In the entries below, how many lines contain the string "Master"? State the number and nothing else.

= = = =

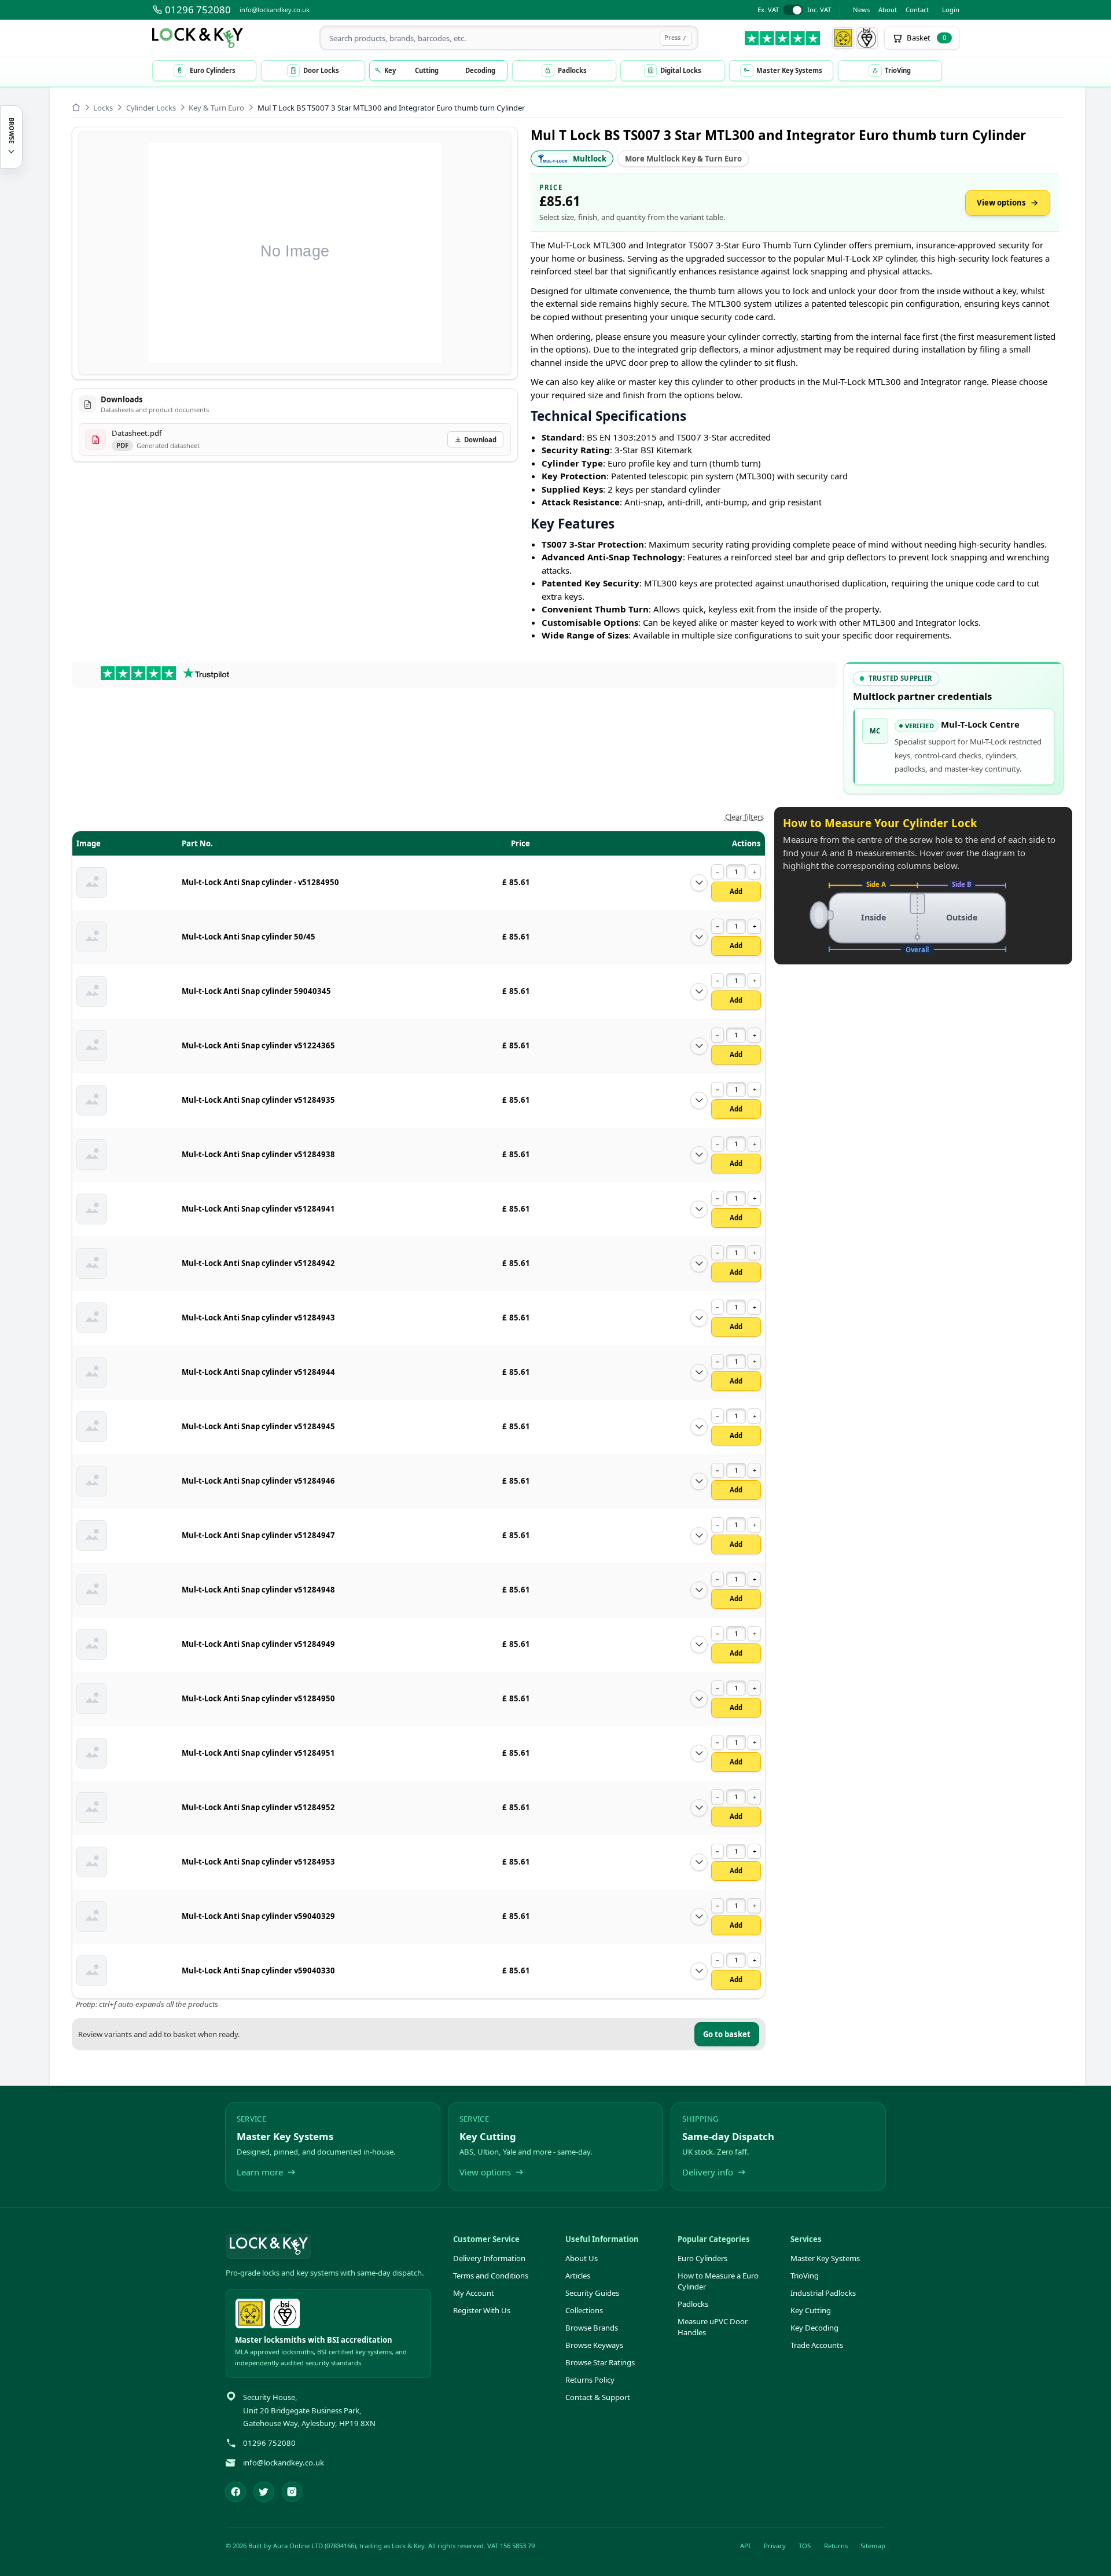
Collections (584, 2310)
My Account (473, 2293)
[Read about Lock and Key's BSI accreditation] (867, 38)
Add (736, 891)
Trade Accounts (816, 2345)
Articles (577, 2275)
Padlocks (693, 2304)
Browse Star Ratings (600, 2362)
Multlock (589, 158)
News (861, 9)
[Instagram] (292, 2492)
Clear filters (744, 817)
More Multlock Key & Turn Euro (683, 158)
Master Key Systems (825, 2258)
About (887, 9)
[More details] (699, 882)
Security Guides (592, 2293)
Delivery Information (489, 2258)
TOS (805, 2545)
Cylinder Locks (151, 107)
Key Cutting (810, 2310)
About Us (581, 2258)
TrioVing (804, 2275)
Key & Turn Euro (216, 107)
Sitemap (872, 2545)
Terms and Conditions (490, 2275)
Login (950, 9)
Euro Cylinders (702, 2258)
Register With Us (481, 2310)
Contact (917, 9)
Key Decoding (814, 2327)
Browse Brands (591, 2327)
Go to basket (727, 2034)
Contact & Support (597, 2397)
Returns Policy (590, 2380)
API (745, 2545)
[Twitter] (264, 2492)
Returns (836, 2545)
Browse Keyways (594, 2345)
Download (480, 439)
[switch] (794, 10)
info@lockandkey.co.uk (275, 9)
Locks (103, 107)
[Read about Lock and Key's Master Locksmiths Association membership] (843, 38)
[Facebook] (235, 2492)
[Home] (76, 107)
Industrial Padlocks (823, 2293)
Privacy (775, 2545)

= = = =

OUTPUT BELOW
2